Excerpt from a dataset
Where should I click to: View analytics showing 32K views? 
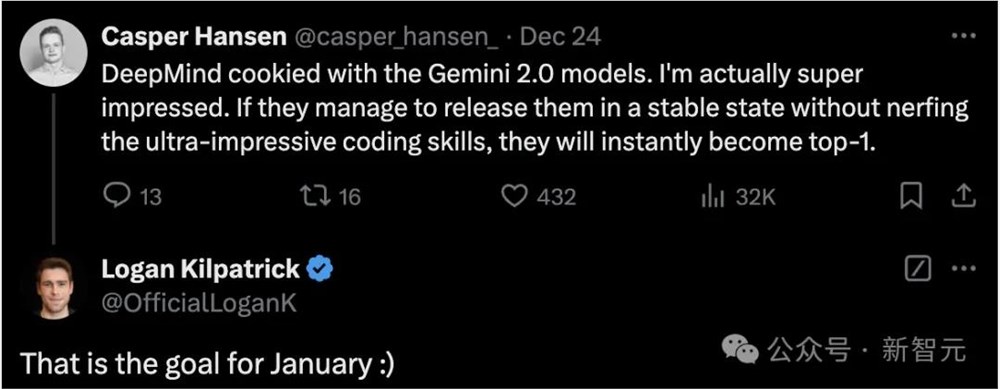pos(714,198)
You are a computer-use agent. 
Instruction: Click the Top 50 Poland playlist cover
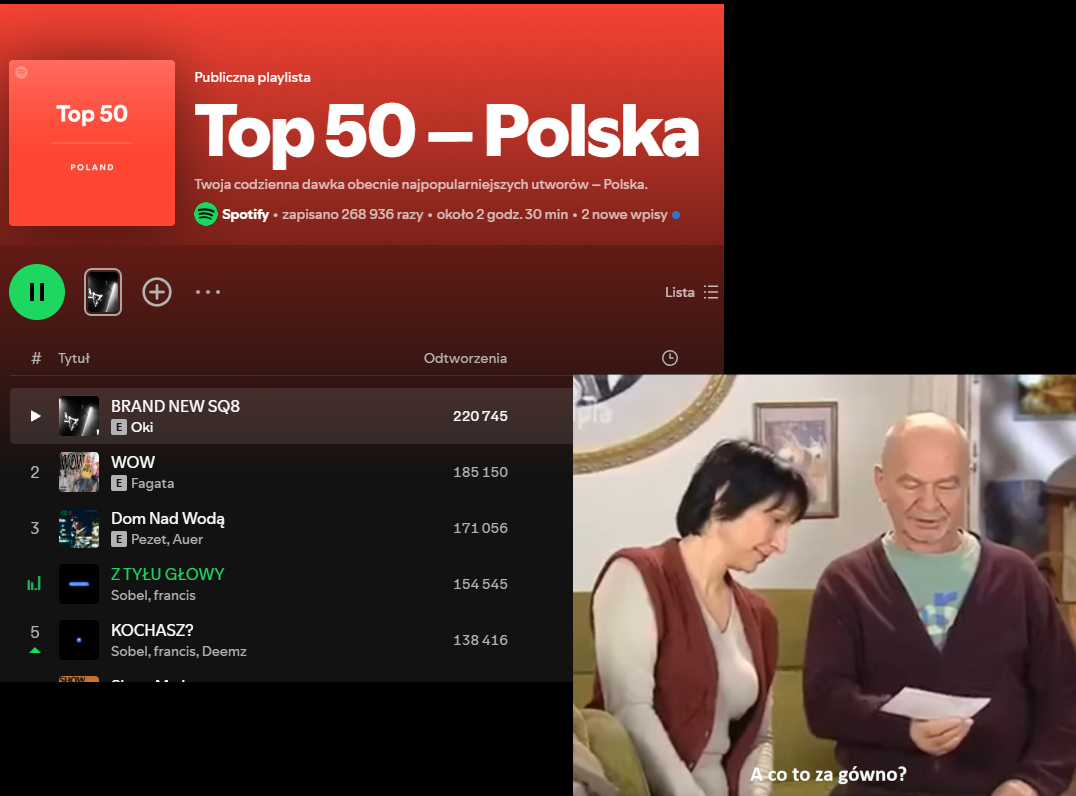92,143
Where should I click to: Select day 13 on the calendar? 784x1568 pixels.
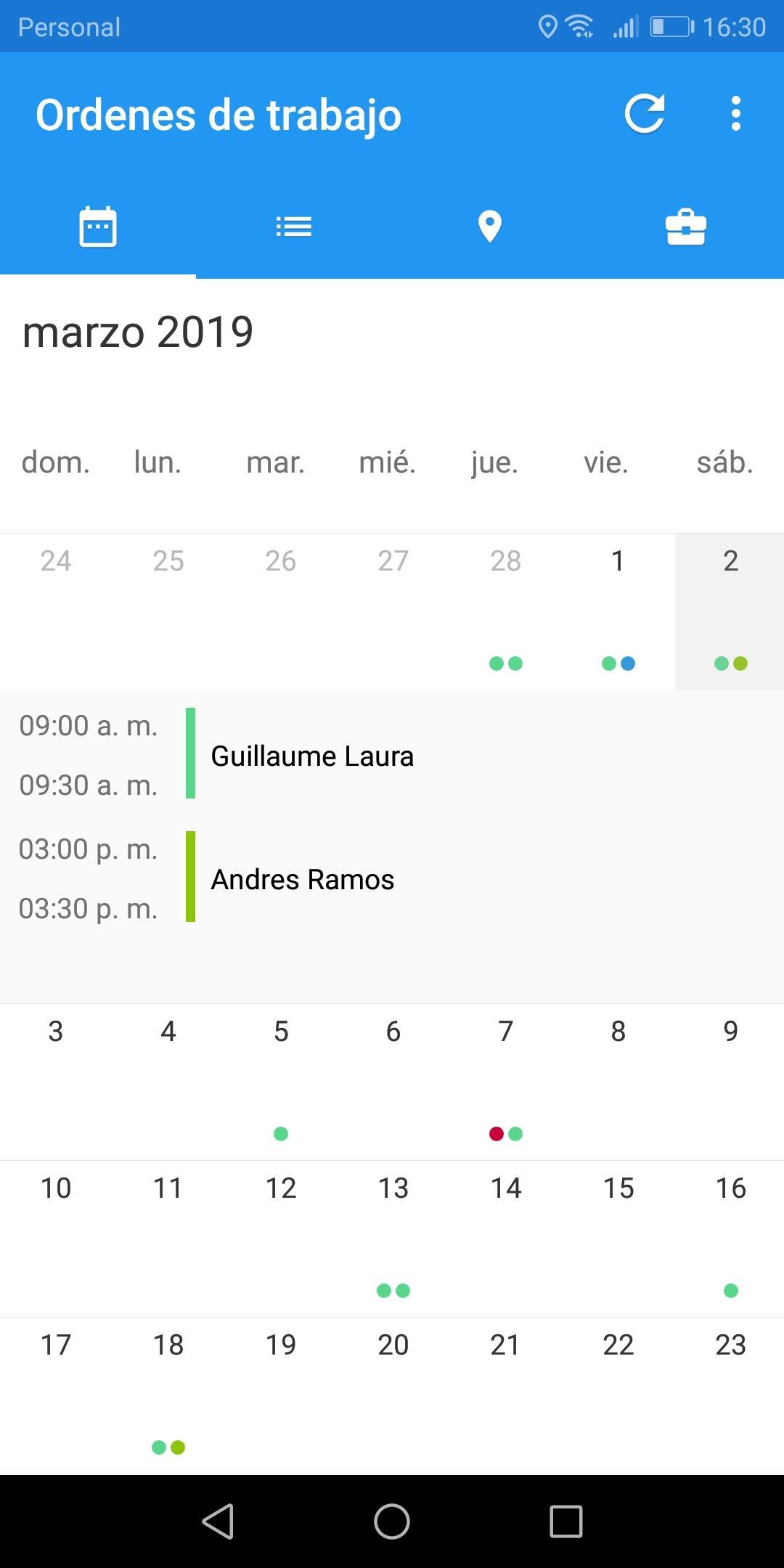[x=393, y=1238]
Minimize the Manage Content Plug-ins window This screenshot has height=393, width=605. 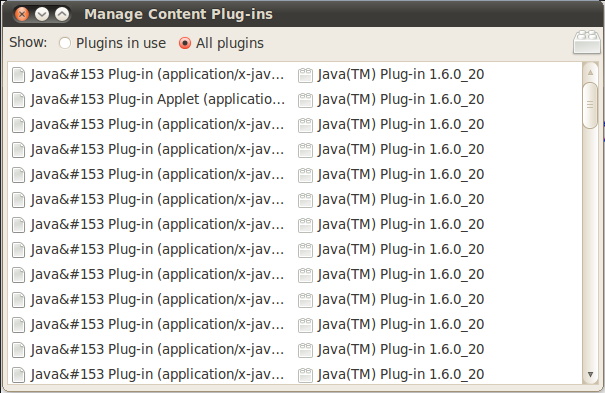[x=42, y=14]
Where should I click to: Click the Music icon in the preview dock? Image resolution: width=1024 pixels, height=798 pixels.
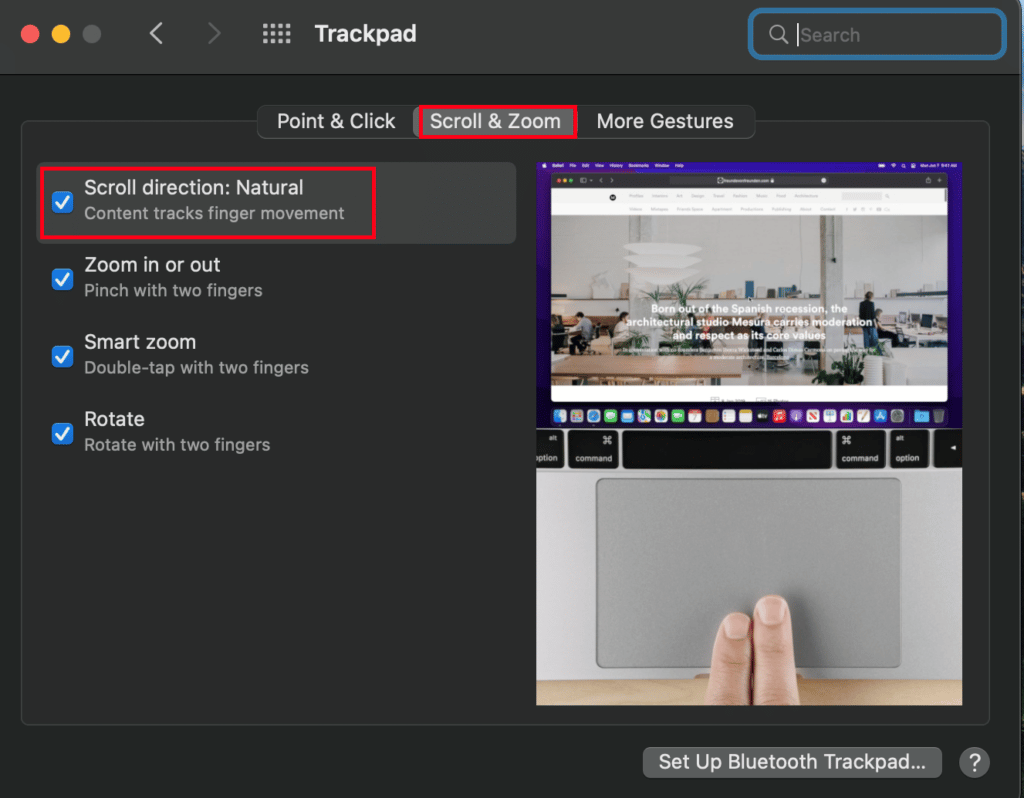[778, 415]
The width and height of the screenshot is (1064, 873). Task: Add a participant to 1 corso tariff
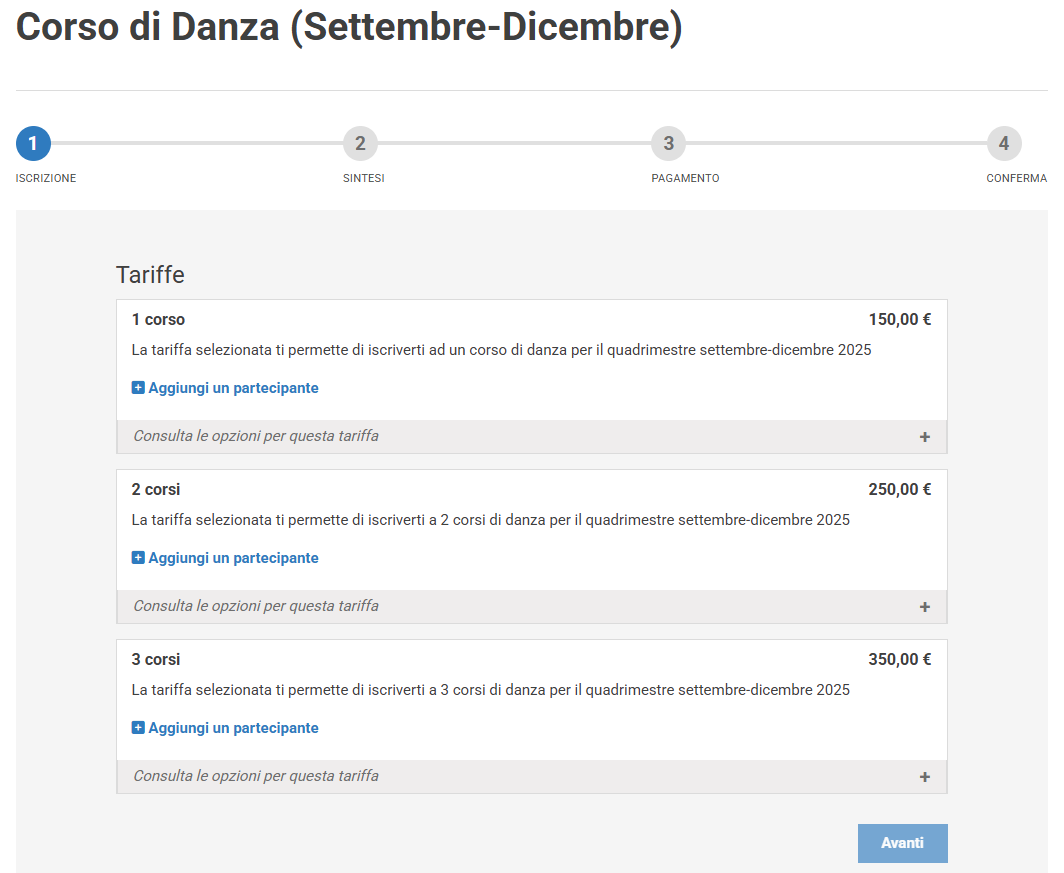coord(225,388)
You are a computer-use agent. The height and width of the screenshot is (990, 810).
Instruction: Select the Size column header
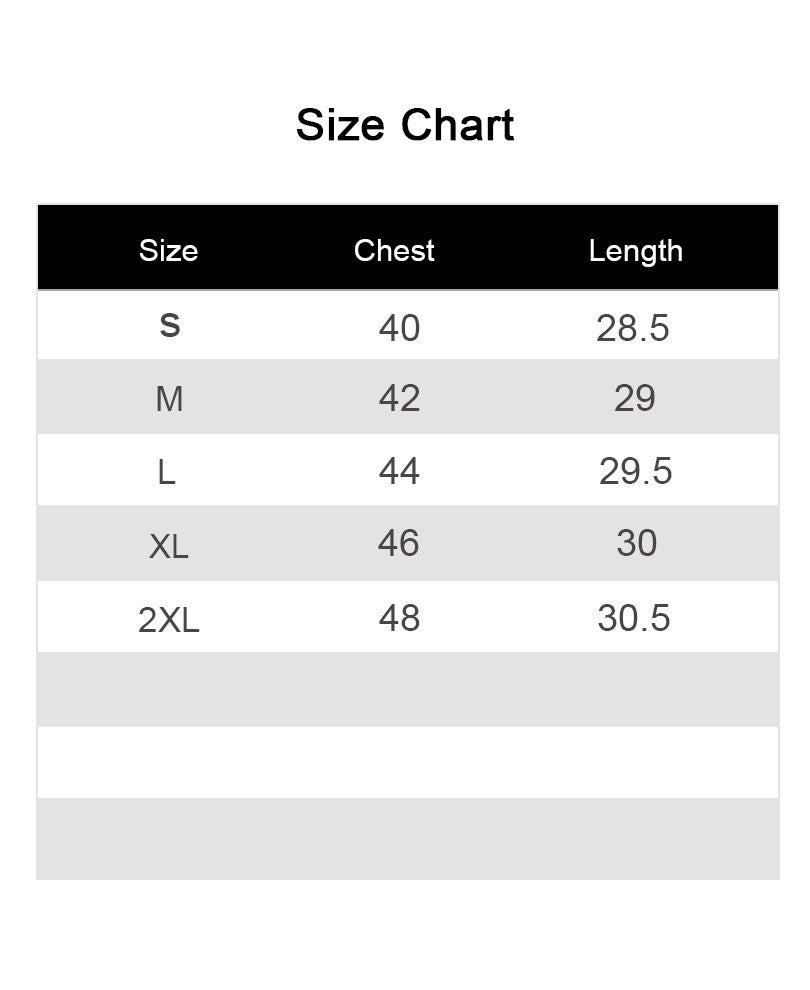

■ **The task**:
Return every line of the items above that contains the string "Where". Matching is case-sensitive.

■ **Exercise output**:
Where should I click to: View analytics showing 32K views? 
Where should I click to: Select day 13 on the calendar? 784x1568 pixels.
Where should I click to: Click the Music icon in the preview dock? Image resolution: width=1024 pixels, height=798 pixels.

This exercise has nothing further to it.